- [Extract]:
More than 300 blood drives throughout the Mid-Atlantic and Northeast regions were cancelled after Hurricane Sandy forced thousands out of their homes and into shelters.
Red Cross officials said that 14 states lost more than 9,000 donations of blood and platelets during the storm, which flooded Manhattan, caused blizzard-like conditions in West Virginia, and left millions in the dark along the Eastern seaboard.
“Patients will still need blood despite the weather,” Dr. Richard Benjamin, chief medical officer of the Red Cross, said in a statement. “To ensure a sufficient national blood supply is available for those in need, both during and after the storm passes, it is critical that those in unaffected areas make an appointment to donate blood as soon as possible.”
Donations are needed for every type of blood, and only a driver’s license or a blood donor card are requested at the time of donation. Any two forms of valid I.D. will also be accepted.
Donors who are 17 years old, or 16 years old with parental permission, must be healthy and weigh at least 110 pounds to give blood.
According to the Food and Drug Administration, blood is needed in the U.S. every two seconds. Blood collected at banks across America is used for a variety of reasons, including for new mothers while giving birth, chemotherapy patients when fighting cancer, and thousands affected by sickle cell disease and other blood disorders.
More than 250 Red Cross shelters in 16 states from Connecticut, Indiana and Michigan, to Virginia and North Carolina became safe havens to an estimated 11,000 people seeking refuge from the storm.

- [Information supplied]:

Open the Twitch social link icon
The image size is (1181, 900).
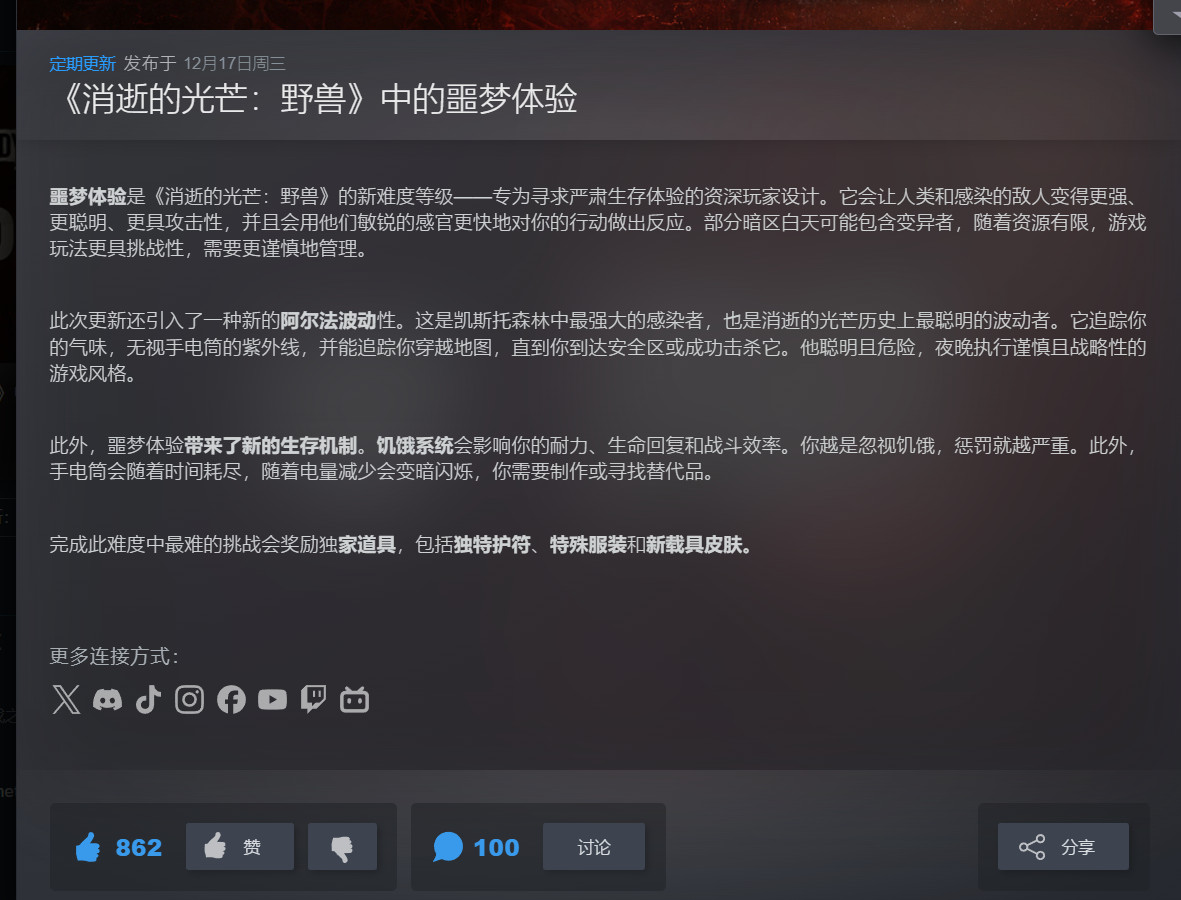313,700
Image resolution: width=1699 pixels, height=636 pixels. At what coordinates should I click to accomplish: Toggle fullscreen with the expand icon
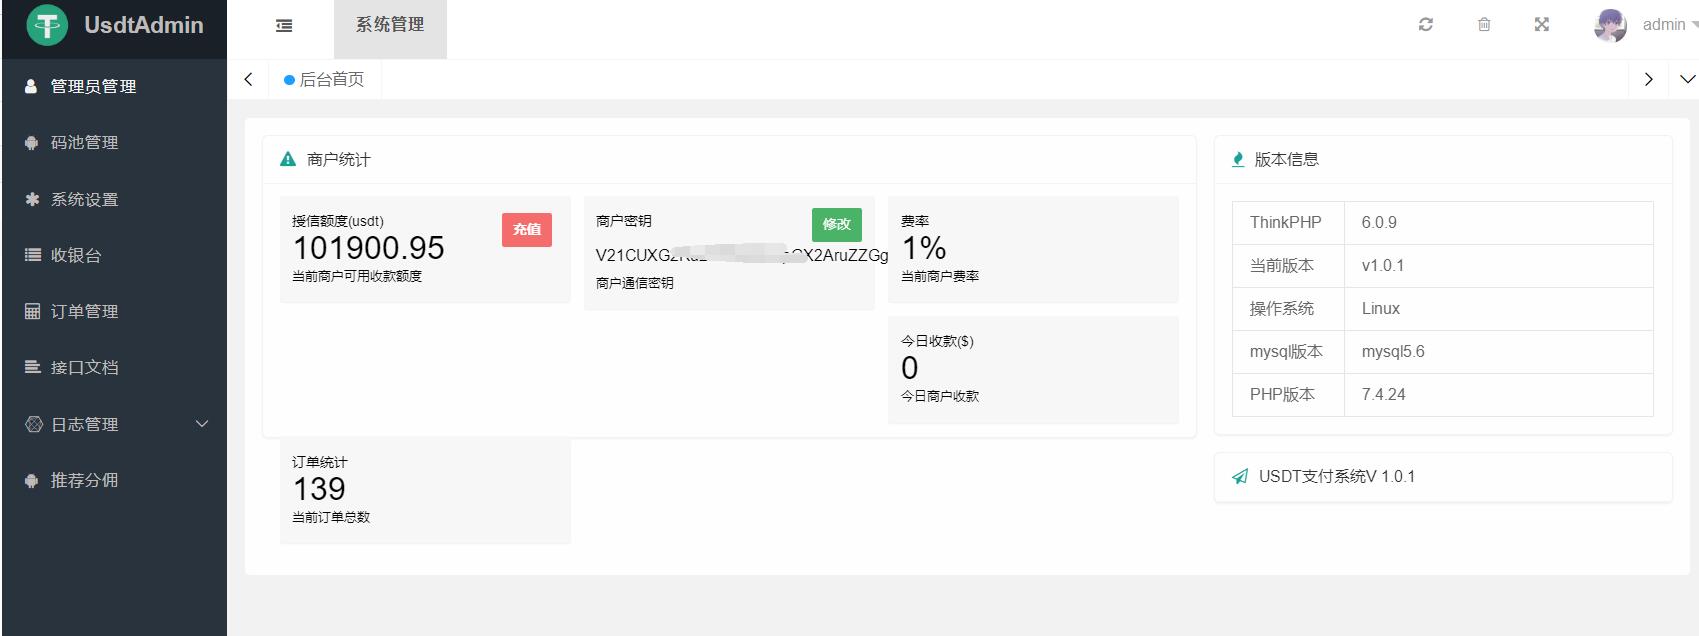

- [Parts of the exercise]:
1. According to the article on Hurricane Sandy and blood donations, what is the minimum weight a donor must meet to give blood?
2. Return the passage of the Hurricane Sandy article running from "According to the" to "other blood disorders.", copied word for word.

- [Solutions for each task]:
1. At least 110 pounds.

2.
According to the Food and Drug Administration, blood is needed in the U.S. every two seconds. Blood collected at banks across America is used for a variety of reasons, including for new mothers while giving birth, chemotherapy patients when fighting cancer, and thousands affected by sickle cell disease and other blood disorders.